WestLotto war schon immer sehr phantasievoll, wenn es um die Werbung fürs Produkt ging. 1995 bot sie mit dem Lotto-Super-Ding einen, wie der Geschäftsbericht vermerkt, Publikumsanreiz fürs Mittwochslotto, durch den sich bei der Sonderveranstaltung der Umsatz fast vervierfachte. Wer 100 Scheine in Folge spielte, bekam außer den üblichen Gewinnchancen zusätzlich die Garantie auf die Hälfte seines Einsatzes. Heute befürchtet Geschäftsführer Winfried Wortmann baldige europäische Konkurrenz, die über Offshore-Lottozentralen den deutschen Markt angreife. Käme es dazu, zeichnet sich schon heute ab, über welche Hebel der Wettbewerb ausgetragen würde: Ausschüttungsquote und Jackpot. In der richtigen Dosierung äußerst wirksam, falsch verabreicht töten sie das Spiel.

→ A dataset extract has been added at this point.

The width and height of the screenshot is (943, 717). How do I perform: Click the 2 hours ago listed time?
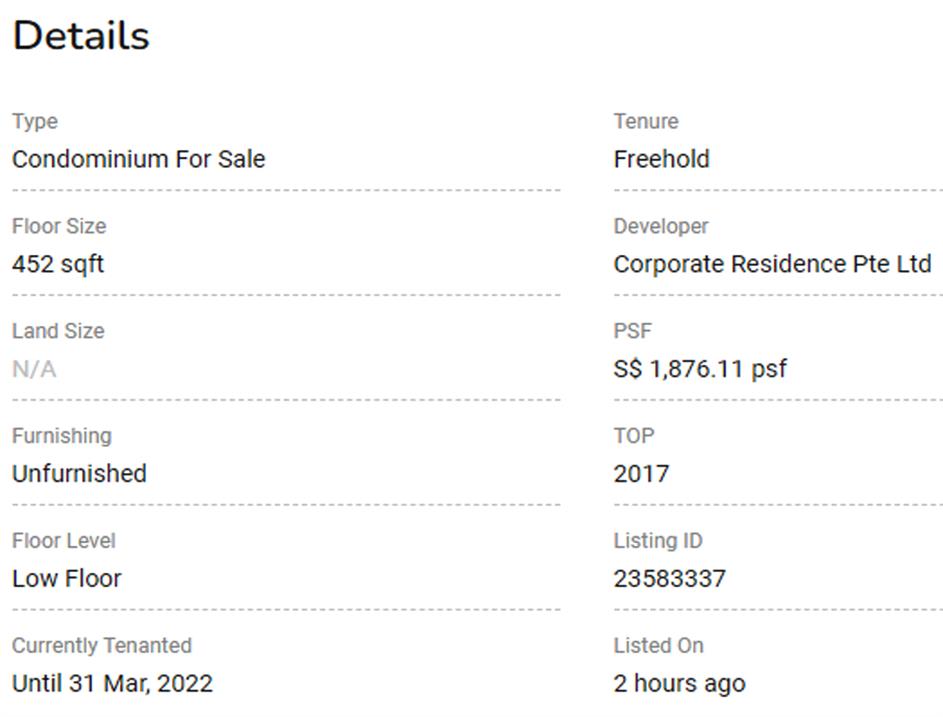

Wo die Grenzen sind, zeigen Beispiele in Großbritannien, den USA oder in Spanien. Dort stehen bisweilen umgerechnet weit mehr als 100 Millionen € auf dem Spiel. Ein vierunddreißigjähriger Mann aus dem US-Staat Kentucky knackte im Januar 1996 den Jackpot mit 130 Millionen €. Allein. In England freute sich zur gleichen Zeit eine vierköpfige Tippgemeinschaft über 90 Millionen € für ihre sechs Richtigen mit Zusatzzahl. Erst zwei Wochen zuvor hatten drei Engländer einen Gewinn von 94 Millionen € erzielt, den bislang größten Jackpot auf der Insel. Wenn solche Anreize dazu führen, dass deutsche Tipper ihr Geld im Ausland setzen, dann ist zu erwarten, dass der Lotto- und Totoblock dem etwas entgegensetzen wird.
Bisher sind die Möglichkeiten für so außerordentlich hohe Jackpots in Deutschland begrenzt. Blieben die Tipper nach zehn aufeinanderfolgenden Ausspielungen auch in der elften erfolglos, so wird die Gewinnsumme in dieser Ausspielung der nächstniedrigeren Gewinnklasse zugeschlagen. Möglich, dass die Lottochefs daran denken, diese Regelung zu kippen. Es wäre nicht die erste Grenze, die fällt, um das Spiel durch höhere Gewinne verlockender und damit werbefähiger zu machen. Yvonne Schnyder, Generalsekretärin von Intertoto in Basel meint: Wir befürchten bei den Spielern einen Wettlauf um die höchsten Jackpots.
Unabhängig davon, wie man es sieht, ist klar: Die Werbung für Toto und Lotto soll die Zahl der Teilnehmer und die Einsatzsummen erhöhen. Ginge es wirklich um eine Eindämmung des Spieltriebs, müsste die Werbung gestaltet sein wie etwa die Zigarettenwerbung: Der Bundessozialminister warnt: Glücksspiel untergräbt die öffentliche Moral und kann zu Sucht führen. Oder: Glücksspiel ist nur für Dumme: Die Gewinnerwartung ist gering, Verluste statistisch gesehen mehr als wahrscheinlich. Solche Werbung würde dem Gebot, Glücksspiel einzuschränken, entgegen kommen und hätte einen aufklärerischen Impetus. Statt dessen werden irrationale Szenarien vom sicheren Glück aufgebaut. Das alles demonstriert, dass das staatliche Interesse sich allein an der fiskalischen Ergiebigkeit der Glücks-spielbesteuerung orientiert und nicht, wie behauptet, am Konsumentenschutz ,
Als sich Anfang der neunziger Jahre die Europäische Kommission aufmachte, den künftigen europäischen Glücksspielmarkt zu regulieren, ordnete sie die Frage statt dem Wirtschaftsrecht dem Recht zur Wahrung der öffentlichen Sicherheit und Ordnung zu. Eine Mogelpackung, denn wie gesehen verteidigen die Macher ihre Werbeetats zu Recht mit dem Argument, dass dies bei allen Wirtschaftsunternehmen so sei. Geht es um den Schutz des eigenen Marktes gegen ausländische Konkurrenz, wird wieder der Ordnungsfaktor bemüht. Mal so, mal so, je nach Bedarf.
Anders die Österreicher: Sie begründeten die Anpassung der Lotteriegesetze an internationales Recht schon 1986 ehrlich und offen. Ziele seien 1. die Schaffung einer Einnahmequelle aus fiskalischer Sicht; 2. die Verringerung des Ab-flusses von Spielgeldern in das benachbarte Ausland; 3. die Schaffung eines zusätzlichen Angebotes für Ausländer.